On April 2, 2012, KTAL debuted a half-hour weekday noon newscast titled Arkansas Today, produced by Little Rock sister station KARK-TV (anchor Mallory Hardin and meteorologist/co-host Greg Dee also appear on KARK's weekday morning newscast); the statewide newscast features news stories filed by reporters from all four Nexstar-owned NBC affiliates serving Arkansas as well as a sports segment produced by Fayetteville sister station KNWA-TV, focusing on University of Arkansas athletics, called Razorback Nation. KTAL also provides a weather insert for southwest Arkansas during the broadcast. In addition to airing on KARK, KNWA and KTAL, the program is also simulcast on KTVE/Monroe–El Dorado (the coverage areas of KTVE and KTAL include several counties in southern Arkansas (ten in KTAL's viewing area, fourteen in KTVE's), though both stations primarily serve parts of northern Louisiana and KTAL also serves parts of northeast Texas).

On June 27, 2012, KTAL became the third (and last) news-producing station in the Shreveport–Texarkana market (after KTBS and KSLA) to begin broadcasting its local newscasts in high definition.

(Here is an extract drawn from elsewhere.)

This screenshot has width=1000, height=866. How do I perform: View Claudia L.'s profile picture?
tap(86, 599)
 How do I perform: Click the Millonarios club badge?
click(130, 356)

====Notable former on-air staff====
- Charles B. Pierce – weather anchor/art director/children's program host (1965–1968)
- Richard Zussman – political reporter (2008)

==Technical information==
===Subchannels===
The station's signal is multiplexed. Two subchannels belonging to KSHV-TV were placed on this multiplex when ATSC 3.0 transmissions began in Shreveport in June 2022.

Subchannels of KTAL-TV
| Subchannel | Res.Tooltip Display resolution | Short name | Programming |
| 6.1 | 1080i | KTALDT | NBC |
| 6.2 | 480i | Laff | Laff (4:3) |
| 6.3 | Cozi | Cozi TV |
| 6.4 | HSN | Busted (4:3) |
| 45.2 | 480i | Mystery | Ion Mystery (KSHV-TV) (4:3) |
| 45.3 | Ion | Ion (KSHV-TV) |

===Analog-to-digital conversion===
KTAL-TV ended regular programming on its analog signal, over VHF channel 6, on June 12, 2009, the official date on which full-power television stations in the United States transitioned from analog to digital broadcasts under federal mandate. The station's digital signal remained on its pre-transition UHF channel 15, using virtual channel 6.